The Real Reason For The Civil War because of Slow Cooker Revolution? Amusing. Bacteria-filtering disposable face mask and a watch toolkit because I buy Cajun salame? A bit odd, don’t you think? Hemorrhoid cream because I bought a folding screen? Downright peculiar. Murder on the Links and The Photoshop CS5 Book For Digital Photographers because I bought Soups and Stews 2011? Uh, yeah, right. A ten-year-old Sony 5-disc CD changer because I own Better Homes and Gardens New Cookbook? WTF?

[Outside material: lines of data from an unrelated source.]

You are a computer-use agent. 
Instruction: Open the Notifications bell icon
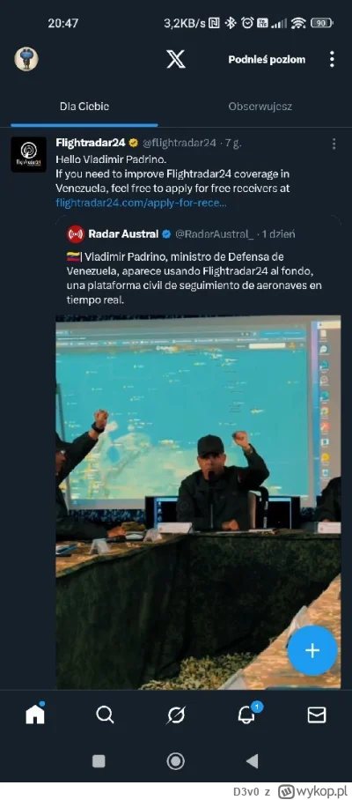[247, 714]
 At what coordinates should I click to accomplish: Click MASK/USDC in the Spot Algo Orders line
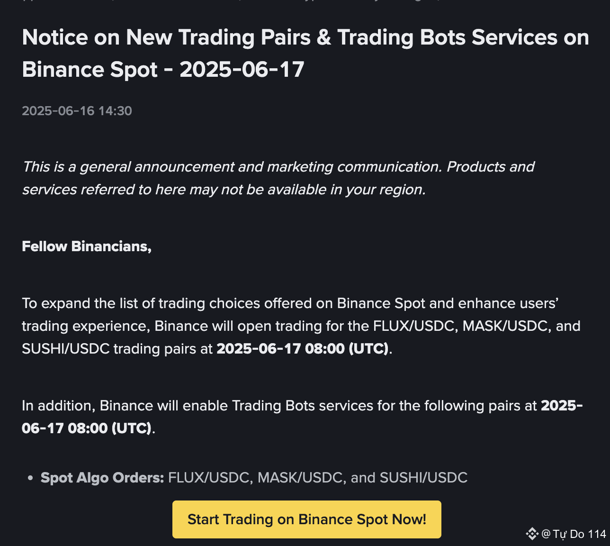pos(300,478)
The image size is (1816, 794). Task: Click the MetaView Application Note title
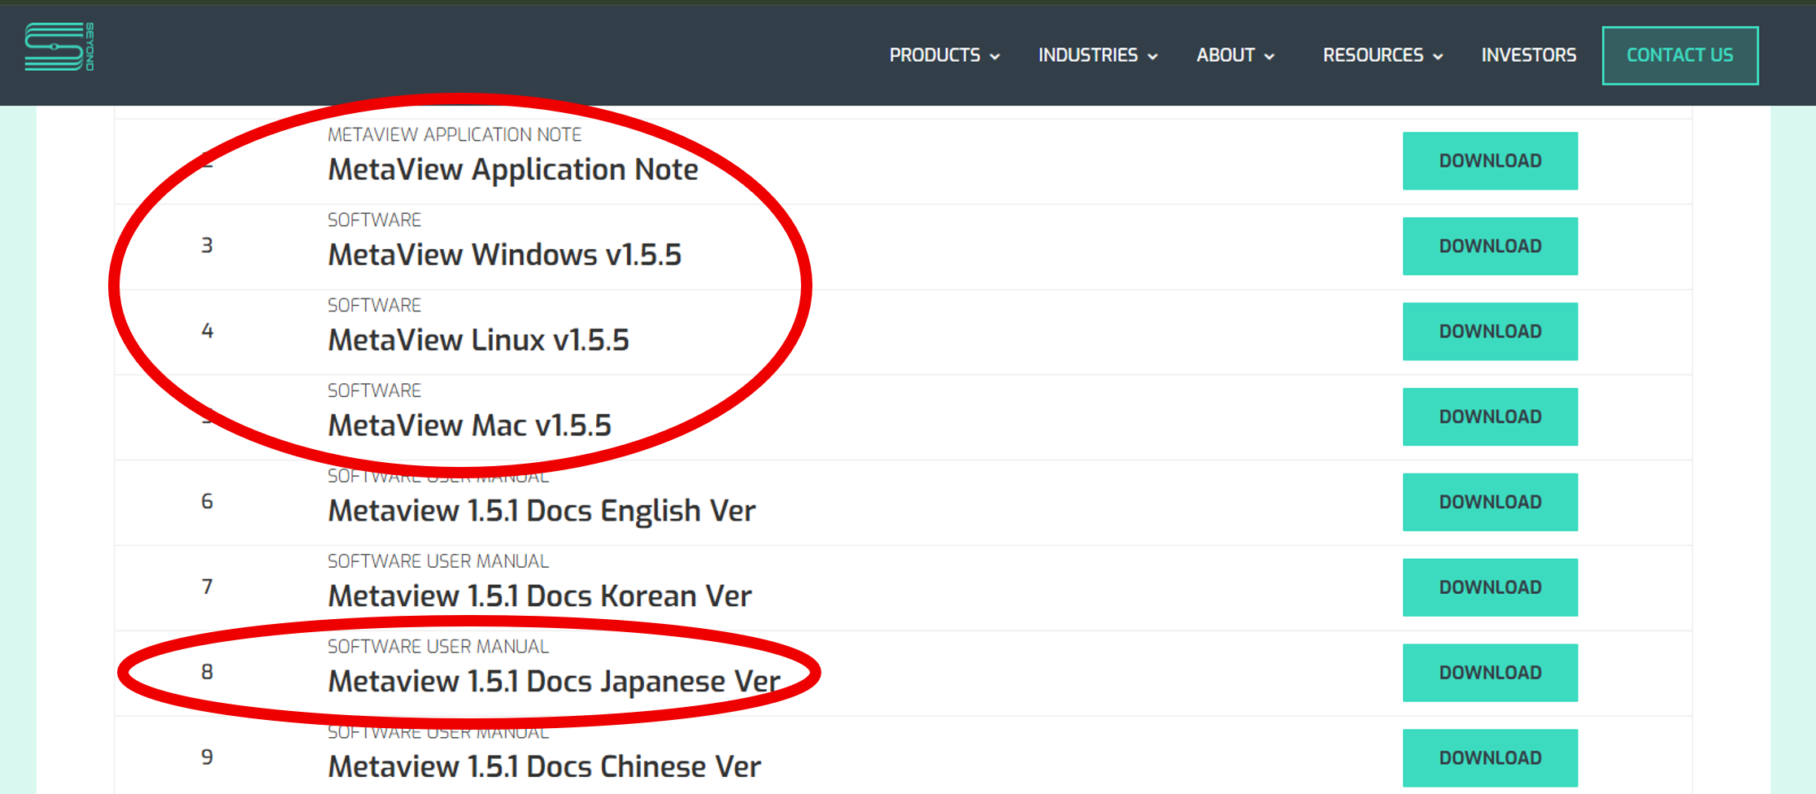[x=512, y=170]
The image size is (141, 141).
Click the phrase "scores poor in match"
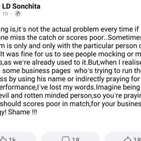[56, 104]
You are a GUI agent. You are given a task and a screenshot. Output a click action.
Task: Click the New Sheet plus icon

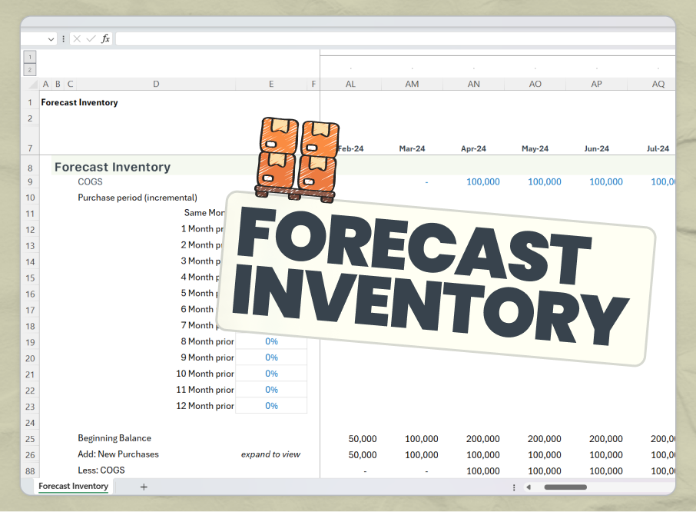[x=143, y=487]
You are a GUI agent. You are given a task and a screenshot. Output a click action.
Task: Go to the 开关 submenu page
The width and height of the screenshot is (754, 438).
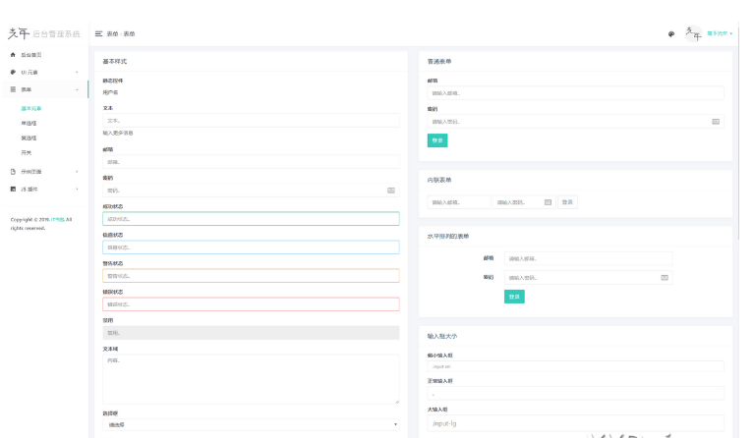tap(27, 152)
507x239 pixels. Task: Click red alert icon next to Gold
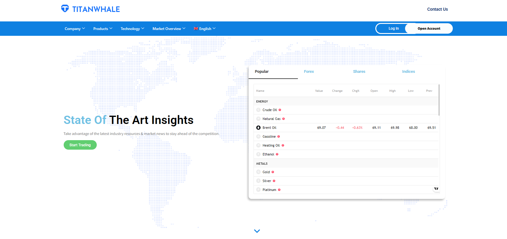click(x=273, y=172)
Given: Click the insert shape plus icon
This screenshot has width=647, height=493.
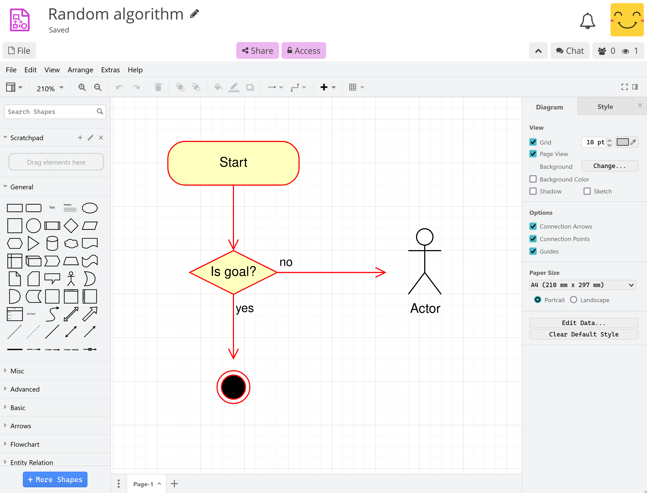Looking at the screenshot, I should [324, 87].
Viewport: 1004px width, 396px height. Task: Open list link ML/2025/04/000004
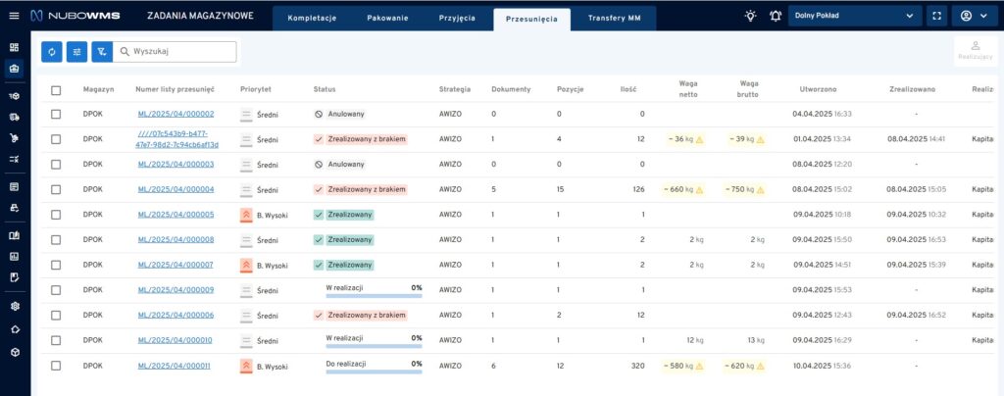click(176, 189)
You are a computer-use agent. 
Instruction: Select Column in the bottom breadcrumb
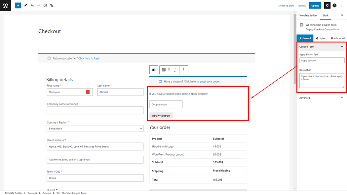pos(46,193)
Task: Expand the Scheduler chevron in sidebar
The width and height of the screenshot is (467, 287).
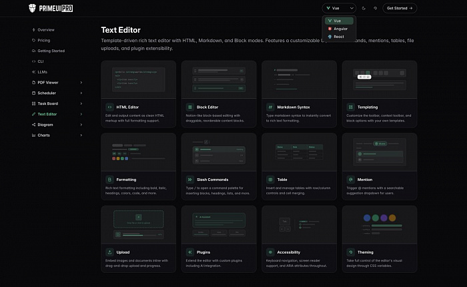Action: click(81, 93)
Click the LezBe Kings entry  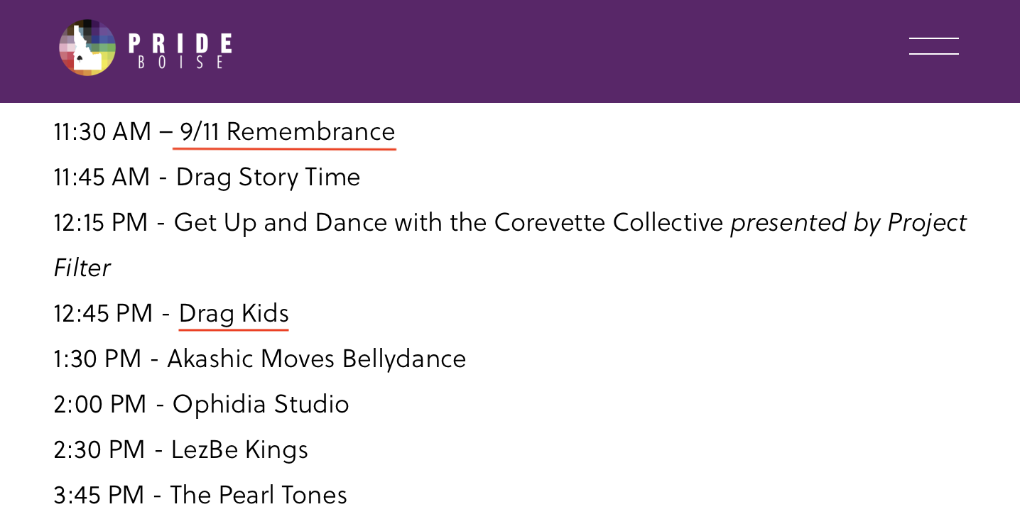[x=239, y=449]

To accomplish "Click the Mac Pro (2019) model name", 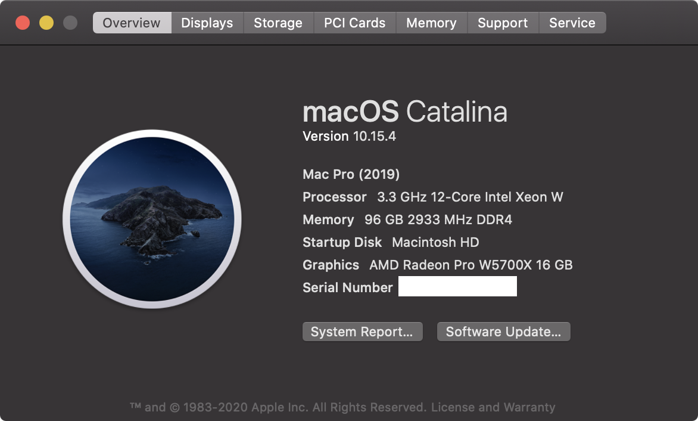I will (x=351, y=175).
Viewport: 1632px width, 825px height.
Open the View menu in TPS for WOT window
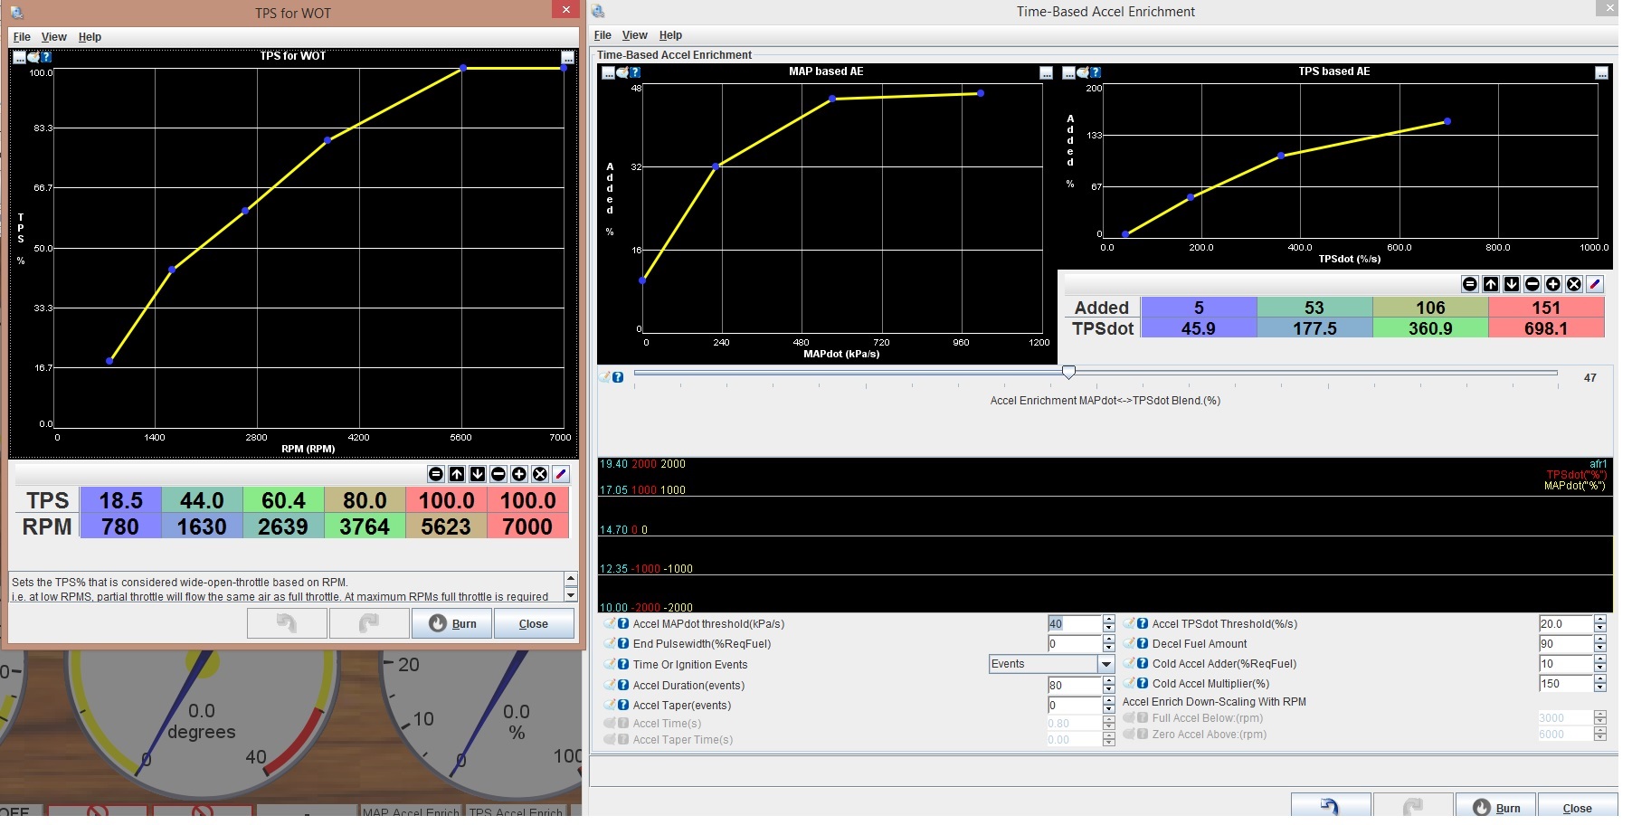tap(53, 37)
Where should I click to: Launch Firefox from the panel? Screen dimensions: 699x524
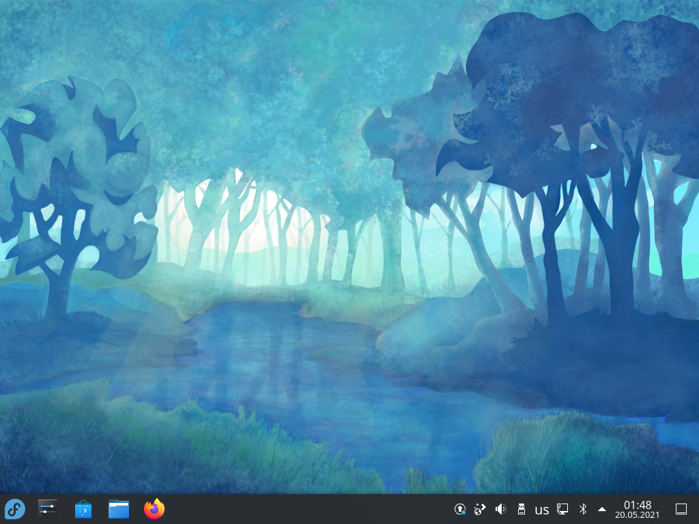pos(154,509)
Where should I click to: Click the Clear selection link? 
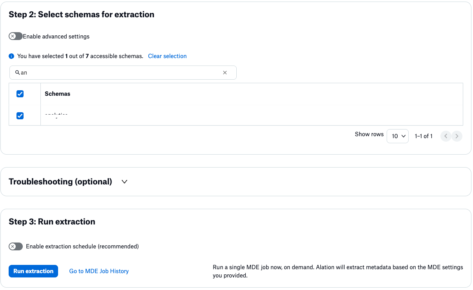[x=167, y=56]
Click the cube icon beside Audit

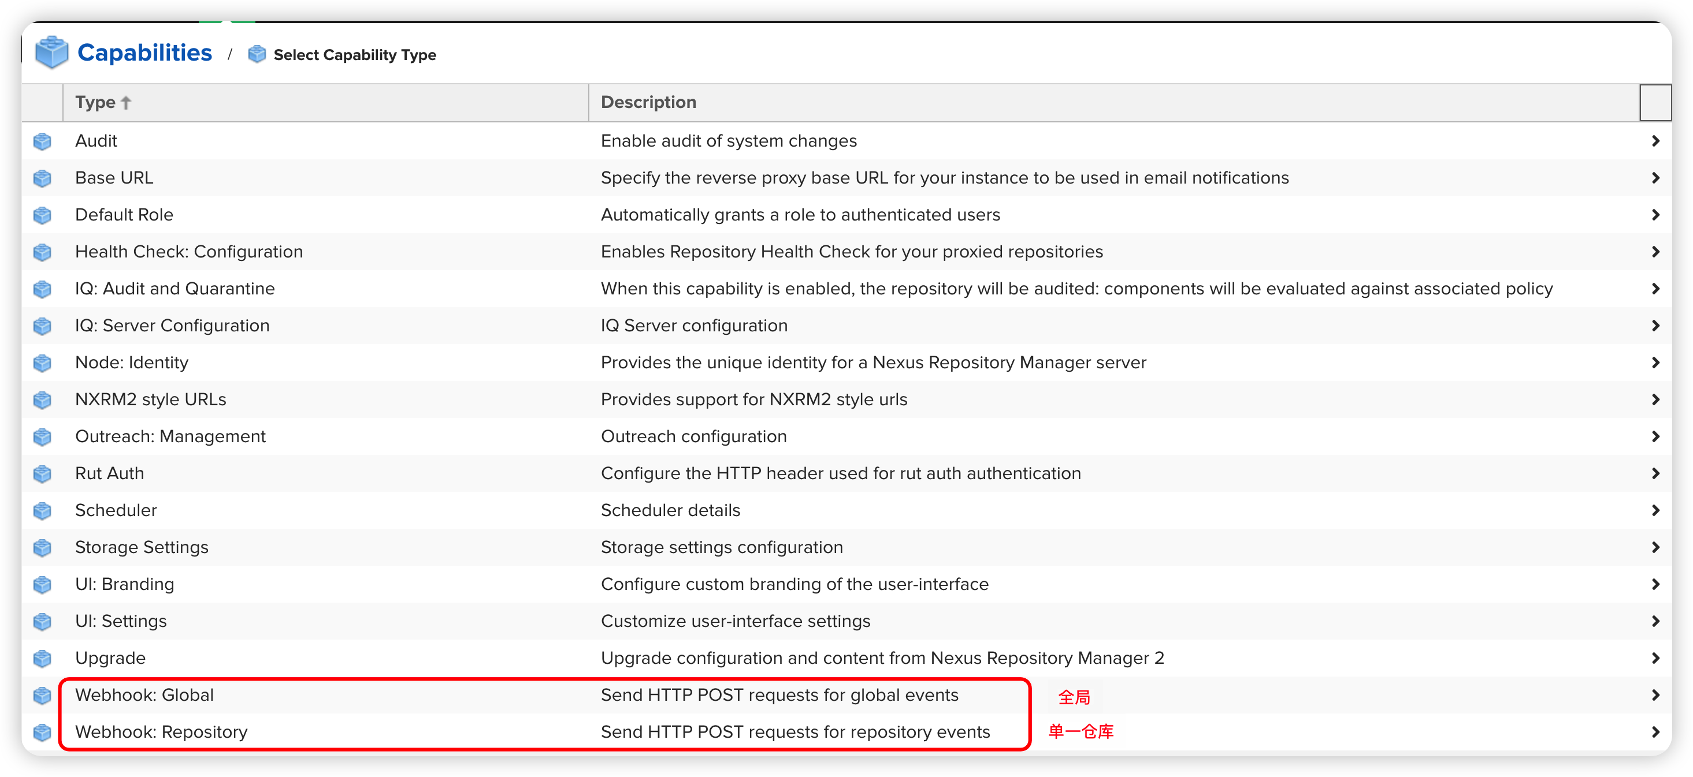click(x=43, y=141)
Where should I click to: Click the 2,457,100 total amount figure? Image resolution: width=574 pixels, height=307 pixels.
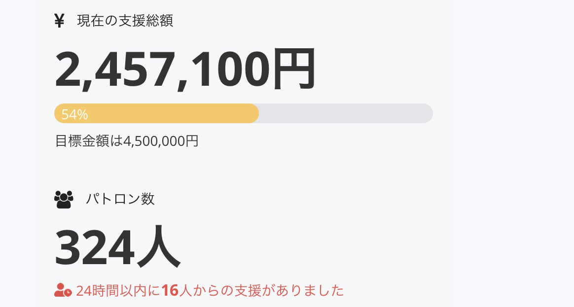(x=163, y=69)
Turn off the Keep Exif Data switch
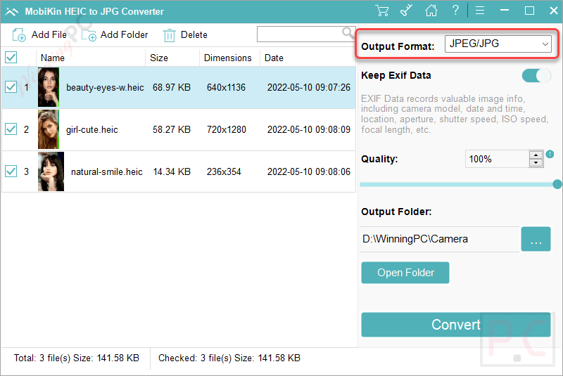 click(536, 76)
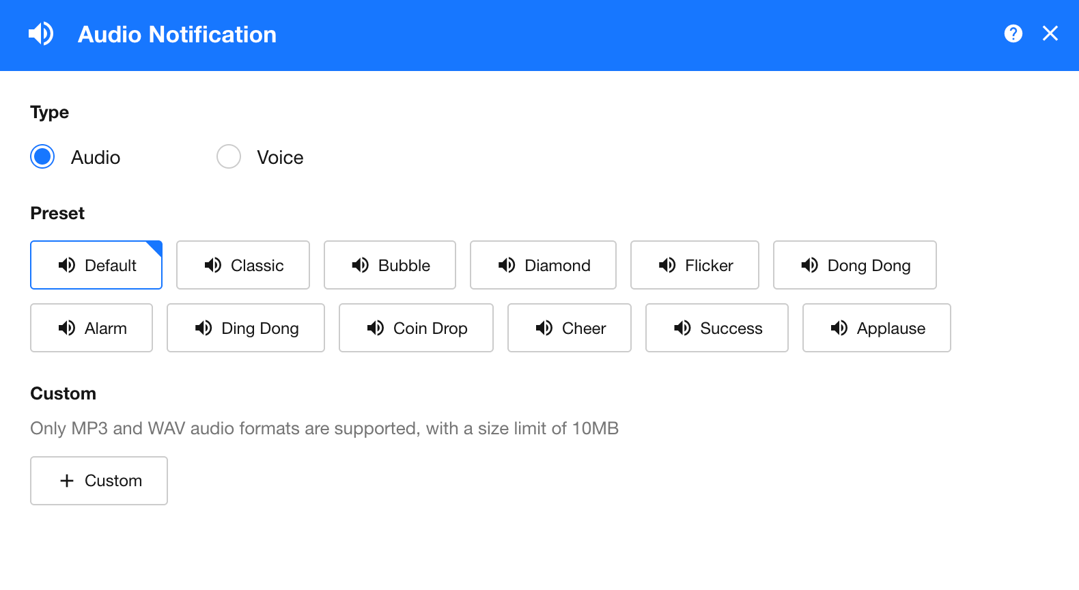
Task: Click the plus icon on Custom button
Action: tap(67, 481)
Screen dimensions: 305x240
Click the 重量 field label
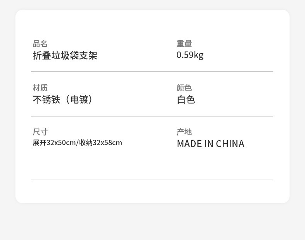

And that’s just today; I’ve seen far worse in the past. There’s still some wheat mixed in with the chaff, so I haven’t given up, but every time I use the system, I mark more items “not interested”, and make the problem a little bit worse:
I wouldn’t mind cleaning that list up a bit, but there’s no way in hell I’m going to go through 1,353 pages of recommendations in reverse chronological order. By the way, while writing this, I added another 300 items to the list, so make that 1,373 pages…
[Update: a SOG Tactical Tomahawk because I bought rechargable batteries! Paco Rabanne Lady Million perfume because I own a 1 TB external hard drive!]
The Kindle for Mac application is crap. Not in the sense of “limited functionality and poor UI” (although those are true, too), but in a more serious “corrupts user identity every time it does its (weekly?) auto-update”. I had originally thought the problem was with the version available in the Mac App Store (which, thanks to Apple, is much, much older), but no, the direct download from Amazon does it as well.
Basically, if I open the app and it asks me to accept terms and service, I know that it just wiped out my account credentials, and I’ll have to delete:
~/Library/Application Support/Kindle
~/Library/Preferences/com.amazon.*
then deregister it on the web site, launch the app, register it again, and then re-download everything (painfully slowly, thanks to the poor UI).
I note that no one ever responds to people who have this problem on the Kindle support forums, and the last response I got to a direct email report was “gosh, we’re sorry; I’ve forwarded your message to the team!”.
[Update: and again! This time when I finished re-downloading everything, I made a tarball of the known good copy. Next time it blows up, I’ll have a before/after to send them. Grrr.]
Oopsie.
Product: Battle: Los Angeles (Two-Disc Blu-ray/DVD Combo)
Product Description (yes, it’s all-caps):
ON A WEEKEND TRIP TO HAWAII, A PLASTIC SURGEON CONVINCES HIS LOYAL ASSISTANT TO POSE AS HIS SOON-TO-BE-DIVORCED WIFE IN ORDER TO COVER UP A CARELESS LIE HE TOLD TO HIS MUCH-YOUNGER GIRLFRIEND.